New York, May 27, 2026, 19:03 (EDT)
- ServiceNow climbed 2.2% to $102.12 after the U.S. close, beating gains in the software sector.
- Oppenheimer stuck with its Outperform rating and kept the $130 target. The firm cited a customer survey that showed demand was holding up.
- The rebound is still on shaky ground. AI disruption, margin squeeze, and slow government deals are all lingering.
ServiceNow shares gained Wednesday, outperforming a weak software sector. Investors shrugged off this year’s steep drop and bet on new signals that enterprise demand is holding up.
The stock traded at $102.12 in afternoon activity, up around 2.2%. It hit $106.59 earlier. Roughly 28.5 million shares changed hands. Market cap was about $106.2 billion.
The move hit during Tuesday’s normal trading hours in New York after markets closed for Memorial Day on Monday. The NYSE runs core trading from 9:30 a.m. to 4 p.m. ET and notes Memorial Day, May 25, as a holiday on its 2026 calendar.
The move took place as software peers traded mixed. Salesforce slipped 0.8%, Oracle dropped 1.1%. Workday ticked up 0.4%. The iShares Expanded Tech-Software Sector ETF was off about 1.1%.
Oppenheimer kept its Outperform and $130 target on ServiceNow after talks with 64 ServiceNow customers this month. The firm said customers are still put ServiceNow’s AI, IT, risk and security products high on their spending lists, even with hiring under strain.
ServiceNow is still working through losses. The stock dropped 2.16% to $99.92 on Tuesday, MarketWatch data showed. Shares bounced Wednesday but stayed far under last year’s peak.

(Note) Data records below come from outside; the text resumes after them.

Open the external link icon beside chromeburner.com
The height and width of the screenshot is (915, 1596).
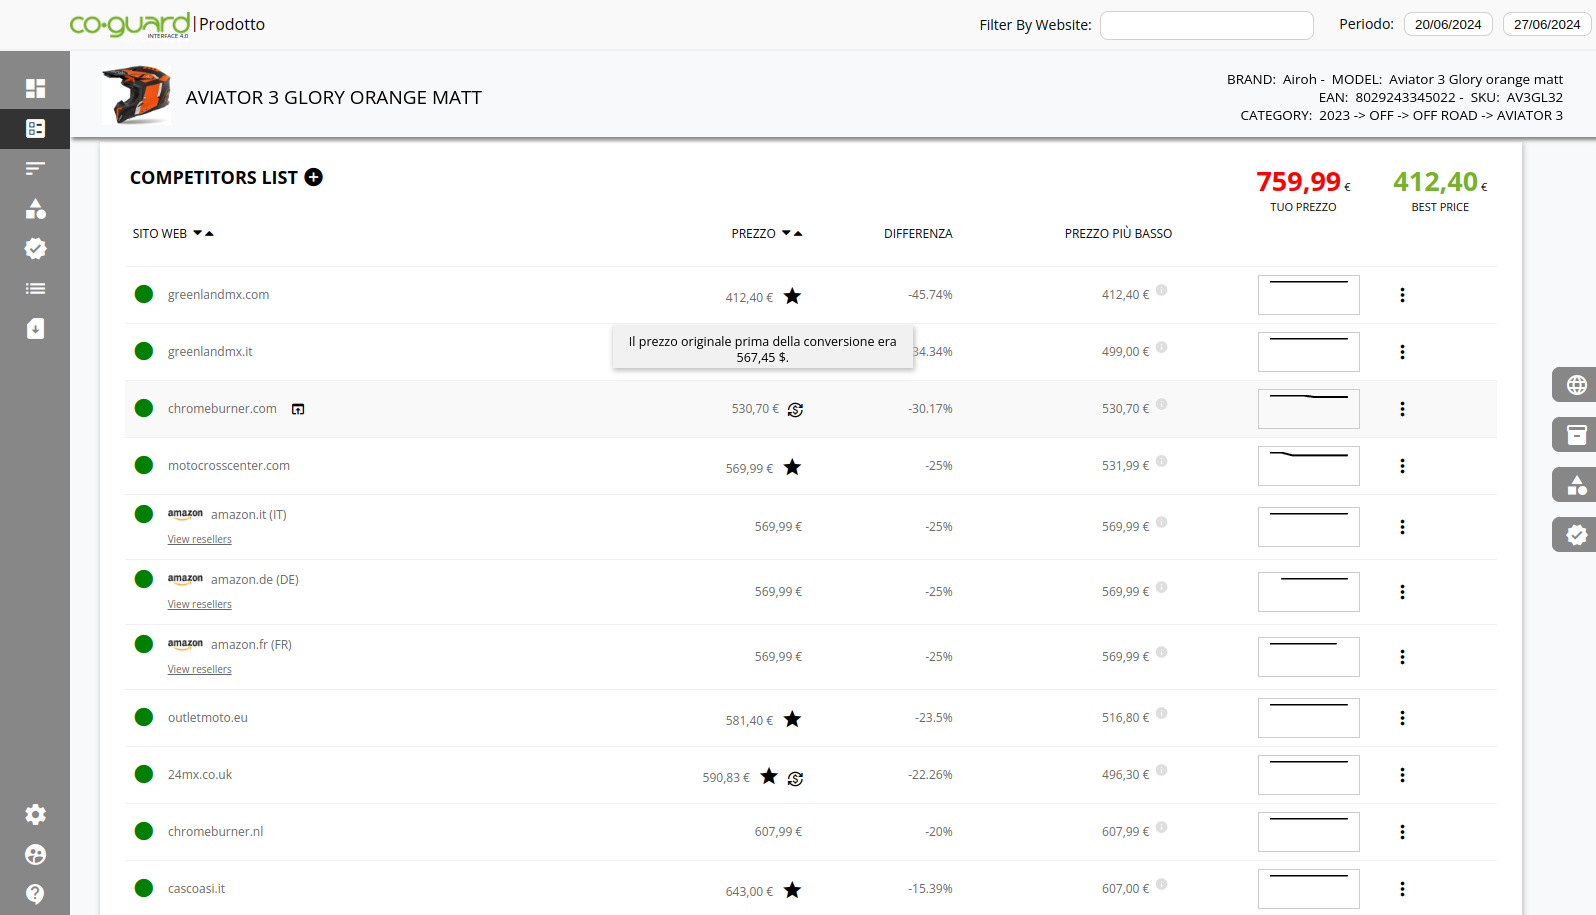[298, 409]
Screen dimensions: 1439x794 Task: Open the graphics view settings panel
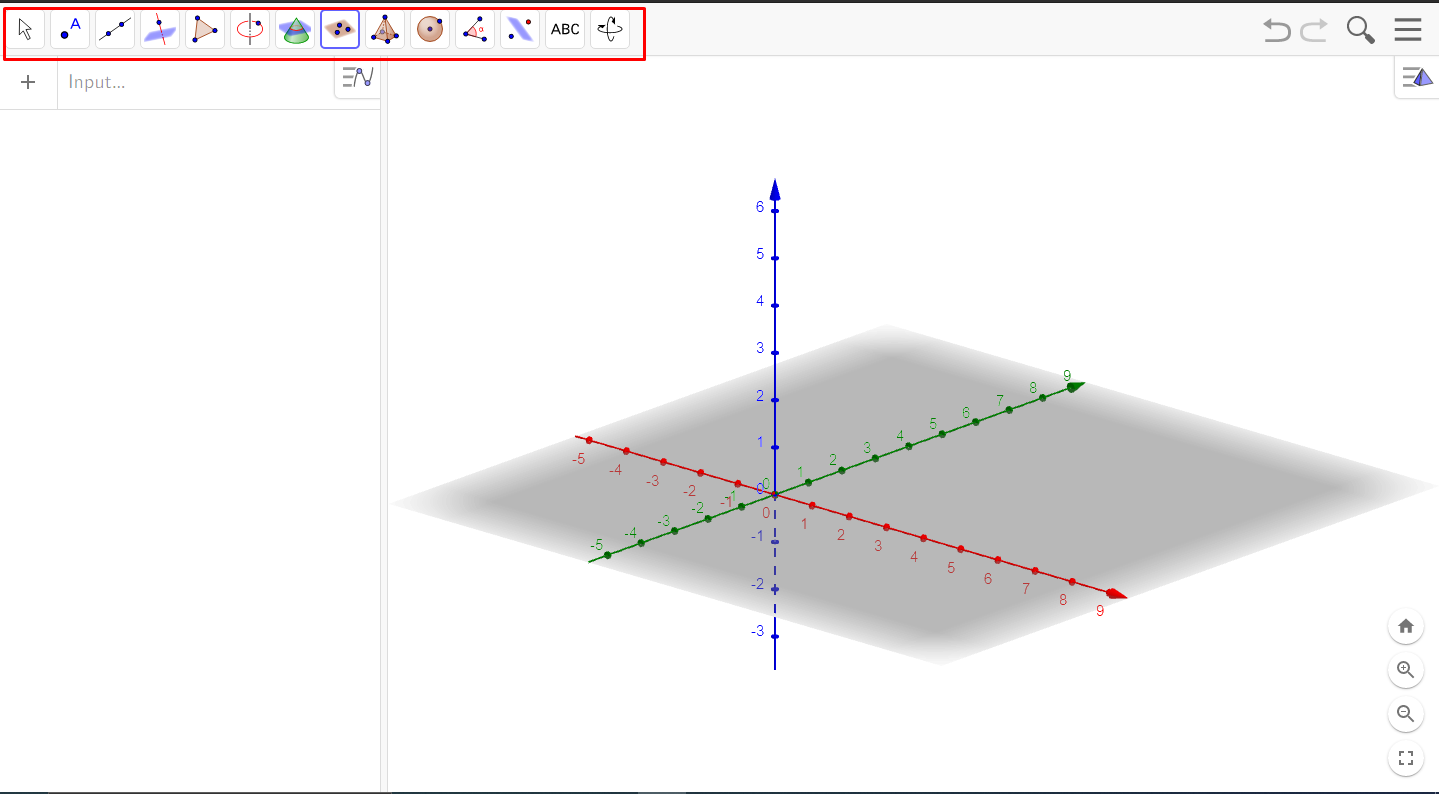1416,76
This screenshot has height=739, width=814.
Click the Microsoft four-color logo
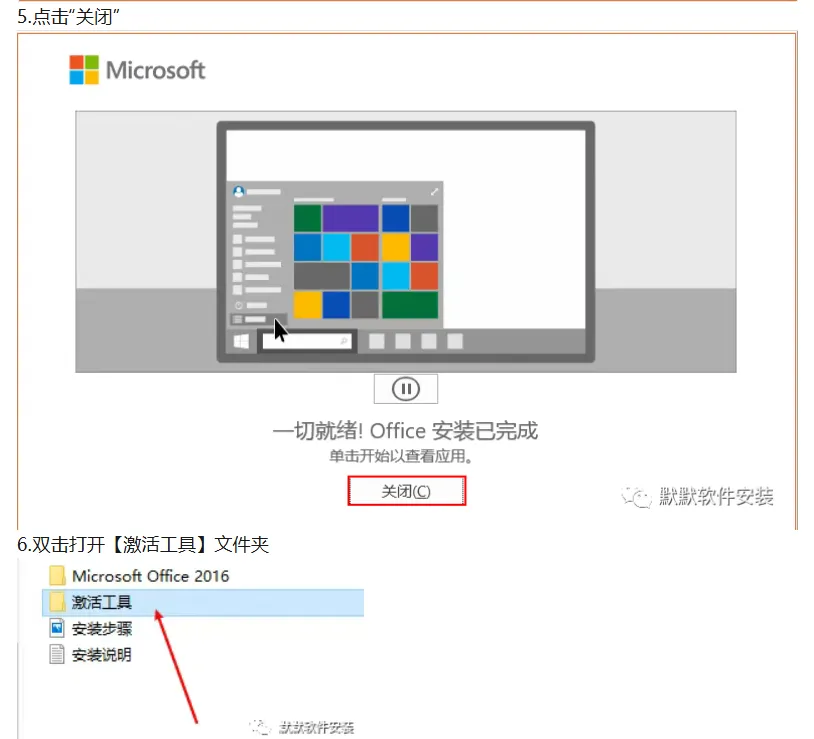pyautogui.click(x=84, y=70)
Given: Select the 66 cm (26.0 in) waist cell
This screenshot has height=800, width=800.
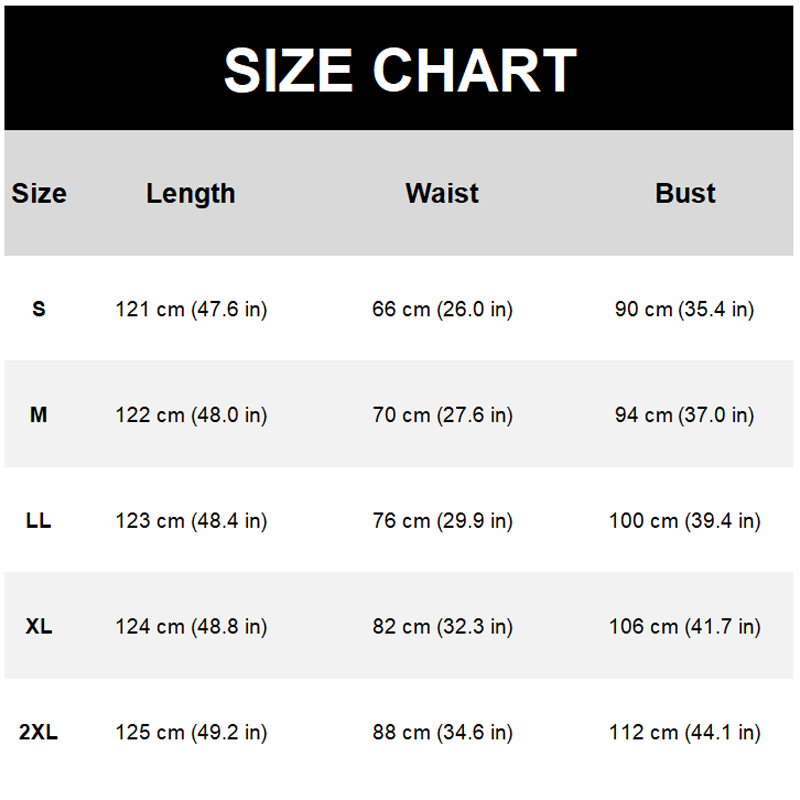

ServiceNow (NOW) reported its first-quarter numbers in April, with subscription revenue at $3.67 billion, a 22% gain. Current remaining performance obligations came in at $12.64 billion, up 22.5% from a year ago. CEO Bill McDermott said the quarter “beat the high end” of guidance. ServiceNow Investor Relations
ServiceNow is trying to pitch itself as more than a software provider, positioning as a control layer for business AI. The company in May let outside AI agents, like Anthropic’s Claude, use its Action Fabric system. Now, those agents can kick off approved workflows, not just read or write data. Anthropic’s Boris Cherny said, “The gap between knowing and doing is where productivity dies.” ServiceNow Newsroom
OpenAI has picked up ServiceNow’s marketing chief. The company hired Colin Fleming as CMO of its business unit, Adweek said Tuesday, showing OpenAI is pushing deeper with its enterprise focus. Fleming said leaving ServiceNow was “gut-wrenching” but added he’d have “regretted not taking the swing.” Adweek
Bank of America is betting on ServiceNow, bringing it back with a Buy call and a $130 target, while at the same time giving Salesforce an Underperform. The analyst team, led by Tal Liani, sees ServiceNow as set to benefit from AI, according to Barron’s. Salesforce, on the other hand, is seen as dealing with a “structural reset.” Barron’s
Market optimism might be running ahead of reality. Last month Reuters said ServiceNow’s first-quarter subscription growth was held back by slow government deals in the Middle East. The Armis buy is set to hit cash flow and margins. UBS lowered its rating to Neutral in April, with the bank warning about IT budgets moving to AI and the risk that customers could use new AI tools to build their own simpler apps instead.
For now, traders see a simple setup. Demand checks came in solid, and there’s still appetite for ServiceNow’s AI story. But the real test is down the line, where the company has to prove its AI agents boost revenue faster than they disrupt the older software model.